Para ser justos, he de reconocer que el resultado de todo este tinglado tampoco
se puede decir que sea una completa aberración; como en toda corruptela bien
montada, el corrupto no se puede columpiar más de la cuenta sin que toda la
estructura se venga abajo. El mercado del arte, a diferencia de la trapacerías
cutres que se ven en otras tramas corruptas, está en manos de personajes que
están muy seguros de su posición hegemónica en el sector y que saben
perfectamente que todo es una cuestión de equilibrio, de no caer en la ambición
desmedida del pelotazo inmediato si se quiere que el negocio perdure en el
tiempo y a la larga resulte mucho más rentable.
Se
desprenden varias consecuencias de todo este modelo:
1- El
artista, de entrada, se halla en una posición absolutamente vulnerable y
dependiente; y una vez dentro, se halla en una posición de feroz competencia con otros artistas, creciente en ferocidad
cuanto más alto llega.
2- La
oferta cultural termina por ser subsidiaria de intereses económicos de
intermediarios, galeristas, críticos y coleccionistas.
3- El
público, a merced de lo que le quieran ofrecer, sigue permaneciendo en la
ignorancia sobre cómo funciona el modelo y sobre el propio panorama cultural
mientras cumple su necesario papel de financiar con sus impuestos (y a veces
con sus ahorros…) buena parte del negocio.
Romper
esta dinámica, en mi opinión repugnante, no es nada fácil.

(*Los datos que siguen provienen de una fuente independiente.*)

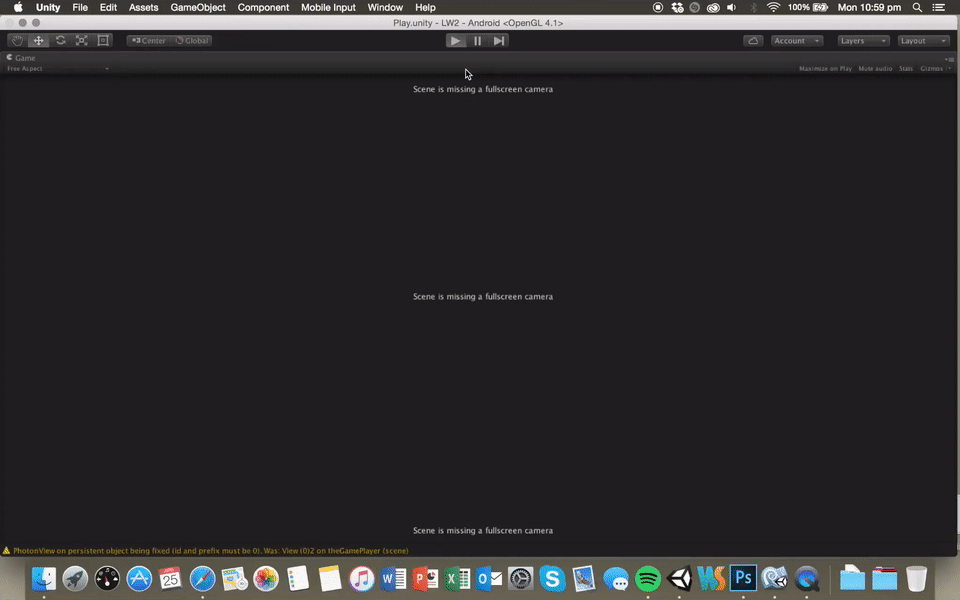The width and height of the screenshot is (960, 600).
Task: Click the Pause button
Action: 477,41
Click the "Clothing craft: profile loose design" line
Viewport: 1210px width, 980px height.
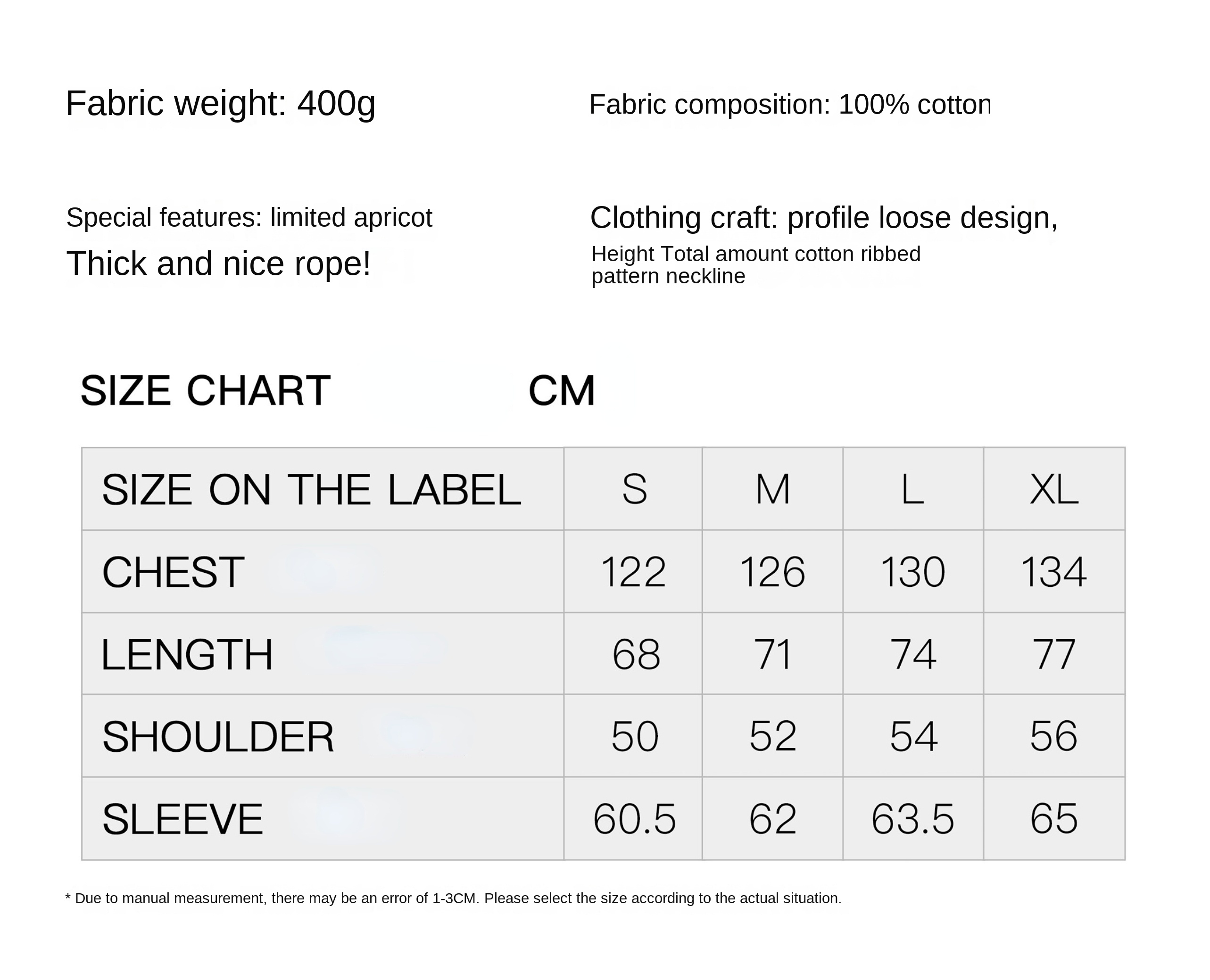pos(823,217)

Al pivotar el
mercado del arte en torno a una complicada trama de valores subjetivos, es poco
menos que imposible demostrar que se trata de una farsa y de una corruptela de
grandes dimensiones. En este caso el consumidor (público) no tiene una
capacidad potencial de acabar con el modelo, y depender de un hipotético código
deontológico de las partes implicadas es poco menos que ciencia ficción, dado
que ellos mismos son los beneficiarios en mayor o menor medida. Lo que está
viciado, en realidad es la propia mercantilización de la cultura, y eso es lo
que habría que denunciar y extirpar de raíz, acabar con ese modelo de negocio y
no permitir que la cultura pueda en ninguna medida estar a merced de intereses
privados.
Sería
deseable proponer un modelo alternativo, pero no sabría dar las pautas de cómo
debería ser. Aunque de una cosa estoy seguro, y es de que la cultura, o cuando
menos la producción cultural, no se hallaría en peligro en ningún caso. La
vocación artística no está determinada por intereses económicos, y lo cierto es
que el producto cultural que está dentro del mercado no es más que una ínfima
parte de todo lo que se produce anónimamente. Cierto que de toda esa ingente
producción sólo un pequeño porcentaje podría considerarse bueno, pero existe y
dudo que desaparezca. Cuando menos, el desmantelamiento de la industria
cultural serviría para hacer una criba necesaria para separar la vocación
genuina de la ambición económica en un entorno donde, por desgracia, las
fronteras entre una y otra son demasiado difusas.